According to Freud’s experience – according to the following generations of therapists’ experience, including mine –  that exploration is done best when the conscious ego agrees to step aside if only for a short while, giving us a chance to talk without rhyme or reason, to ramble, perchance to dream. Lying down on a couch helps to relax. Most people appreciate the opportunity to let-go and access to memories, to step back in time, sometimes even to regress into childhood, not just through words but as well through vivid images and strong emotions they can feel in their body. All of this can happen, and some people are not comfortable with that setting or even frightened by the prospect of meeting head on with a past trauma they’d rather put aside. When you feel you’ve been abandoned as a child, being able to look you therapist into their eyes, visually checking their presence can be reassuring and supportive in a very constructive way. In that case, it’s better the patient and the therapist sit face to face.

Anyway, face to face is how we start in my practice, until the patient feels confident enough to lie down, when we both feel the time has come (whether it’ll take just a couple of sessions or longer, it’s hard to tell).

My vision as therapist

As a therapist, I adjust to the situation : the patient on the couch, or sitting face to face with the therapist, or in-between the patient lying down on the coach, but me sitting not behind but across, allowing the patient to look at the therapist when needed.

Some patients close their eyes lying down on the couch, and plunge within themselves, which is hard to do when you sit face to face. Occasionally, the therapist too may close his eyes (not because he’s falling asleep, although nobody’s perfect!) but to follow the mental images that arise at what the patient is saying.

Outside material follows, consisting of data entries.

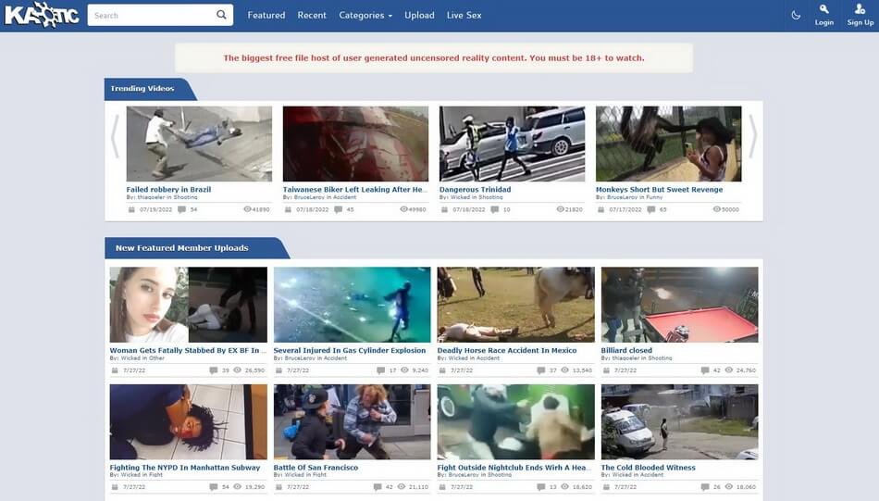
Task: Open the Upload page from navigation
Action: click(419, 15)
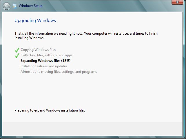Click the Upgrading Windows heading
The height and width of the screenshot is (139, 186).
35,21
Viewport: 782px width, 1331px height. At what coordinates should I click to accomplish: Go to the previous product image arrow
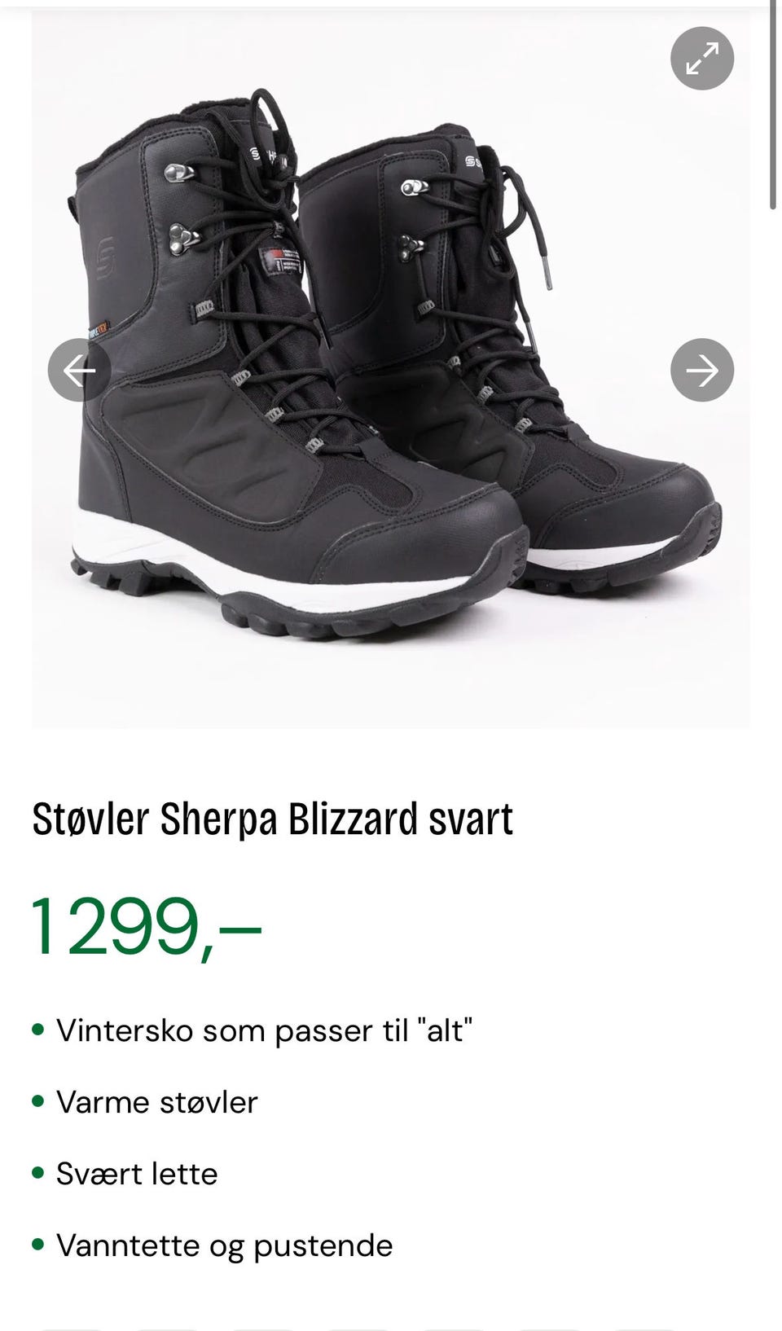point(79,370)
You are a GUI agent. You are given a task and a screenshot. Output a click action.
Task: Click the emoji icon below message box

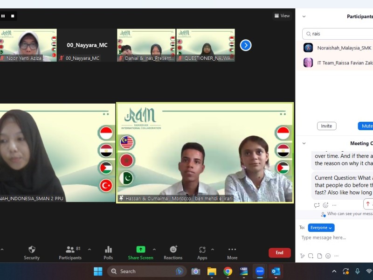[x=328, y=256]
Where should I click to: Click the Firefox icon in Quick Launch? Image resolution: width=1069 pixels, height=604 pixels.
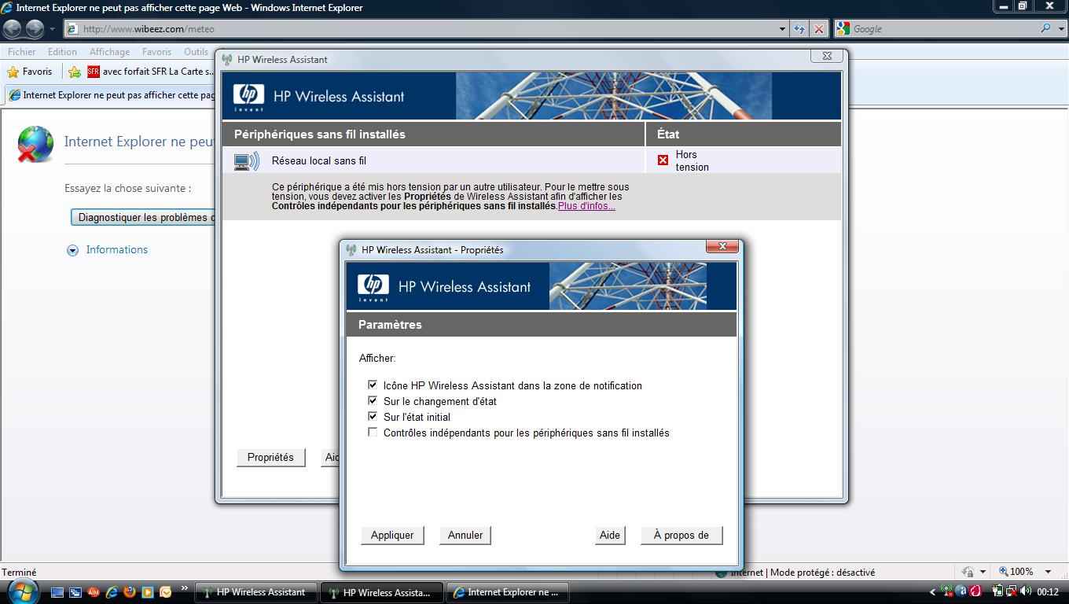point(130,592)
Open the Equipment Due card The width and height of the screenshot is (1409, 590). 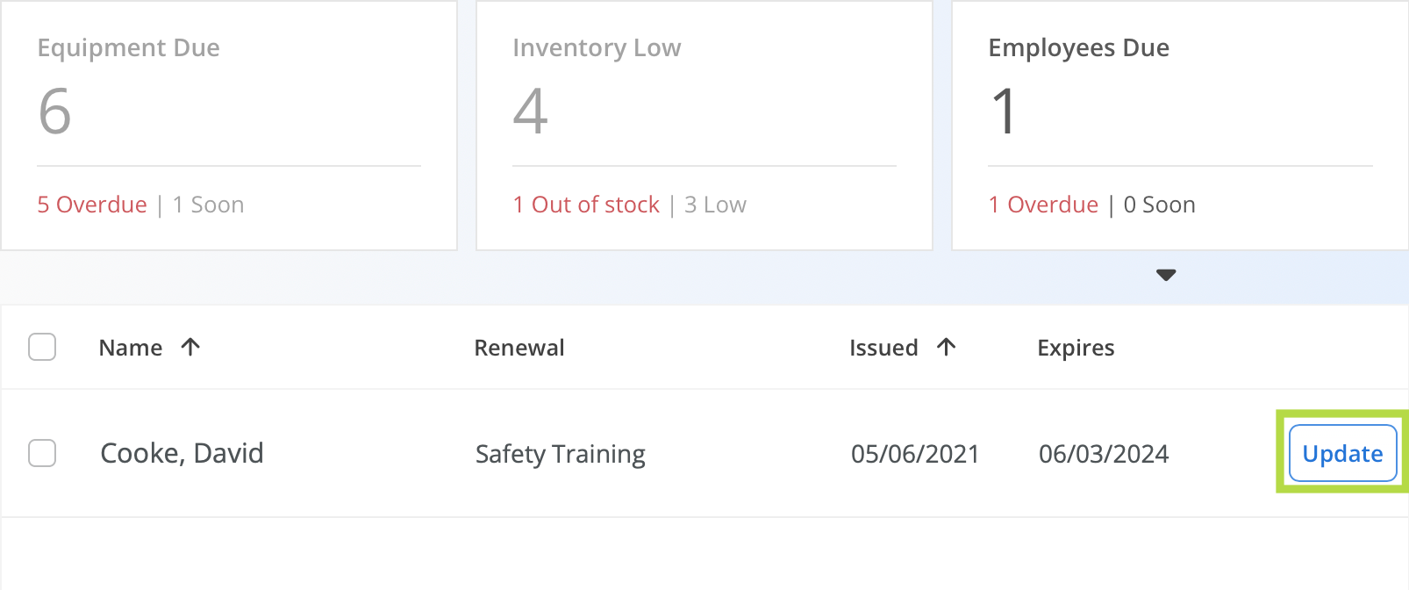coord(229,126)
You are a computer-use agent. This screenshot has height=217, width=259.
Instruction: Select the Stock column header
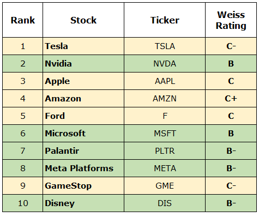tap(83, 20)
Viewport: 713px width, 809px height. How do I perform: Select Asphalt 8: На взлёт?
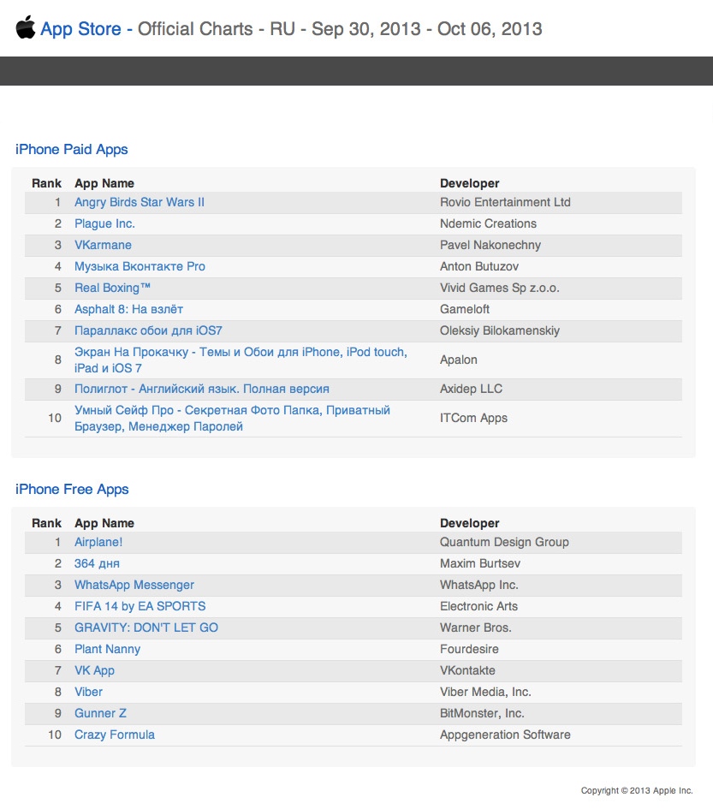[x=128, y=310]
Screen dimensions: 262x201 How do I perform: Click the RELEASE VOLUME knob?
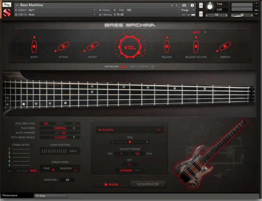(196, 47)
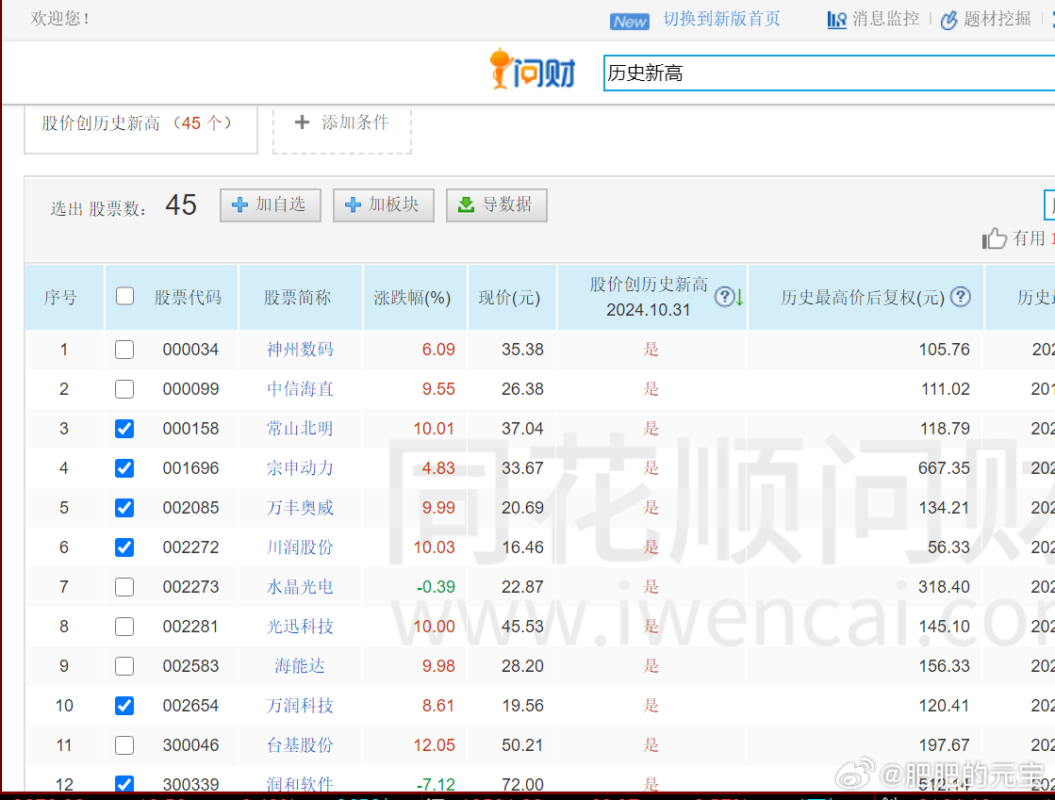
Task: Click help icon beside 股价创历史新高 column
Action: tap(723, 297)
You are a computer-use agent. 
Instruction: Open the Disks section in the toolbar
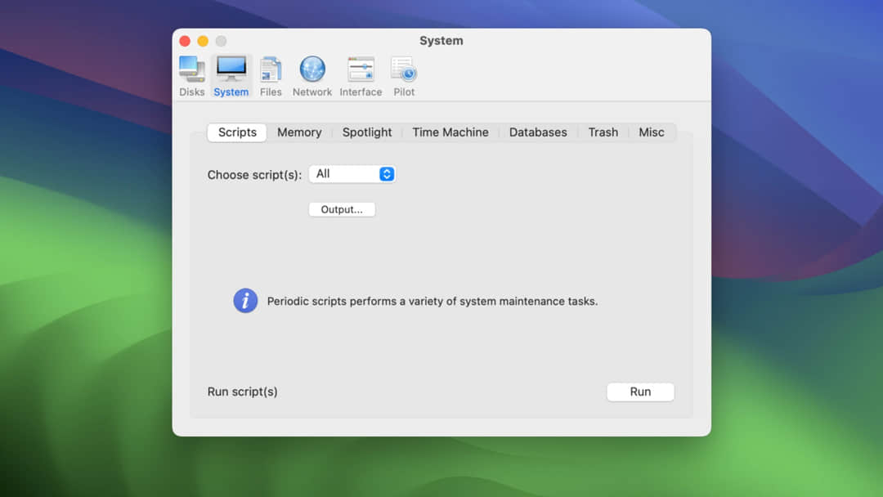point(191,75)
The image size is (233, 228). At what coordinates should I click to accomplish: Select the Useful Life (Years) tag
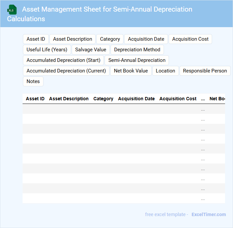click(47, 50)
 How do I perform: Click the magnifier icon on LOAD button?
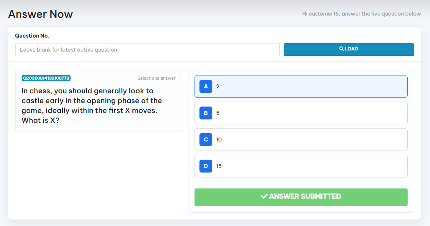[x=341, y=49]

At some point, the therapist may unveil to the patient something that’s there with all its potent strength but without the patient ever noticing. On a very basic level psychoanalysis is about giving the patient that chance to hear, visualize or even feel some unconscious scenario, the therapist acting as the patient’s eyes, ears, body, to reveal the patient’s unconscious motives. This can happen through an odd word, a variation in tone, the enigma of a dream, the sudden burst of an emotion, a pattern of repetitive failures. This opening to an inner truth can occur in a split second and the patient may not be able yet to acknowledge it, therefore the process takes time.

It takes time not just because of resistance on behalf of the patient, but because the process itself, the path to oneself, matters us much as the goal.

It’s not, or not just, a matter of “unlocking the past”. In the case of a repressed trauma, that work certainly is necessary but it doesn’t stop there. There is the trauma, no doubt, but there also is the way that trauma has been processed by the patient’s mind.

What is the goal of psychoanalysis?

From there on, the goal is no less than helping the patient access to their desire – not an easy word to handle, for it carries a strong sexual innuendo, whereas desire engulfs one not just in that limited sexual meaning but as a whole, in a relationship both to oneself and to others.

In a way, one could say the patient becomes the analysand : from someone “in suffering” (the very etymology of the word patient) to someone active upon their suffering, with the help of the analyst.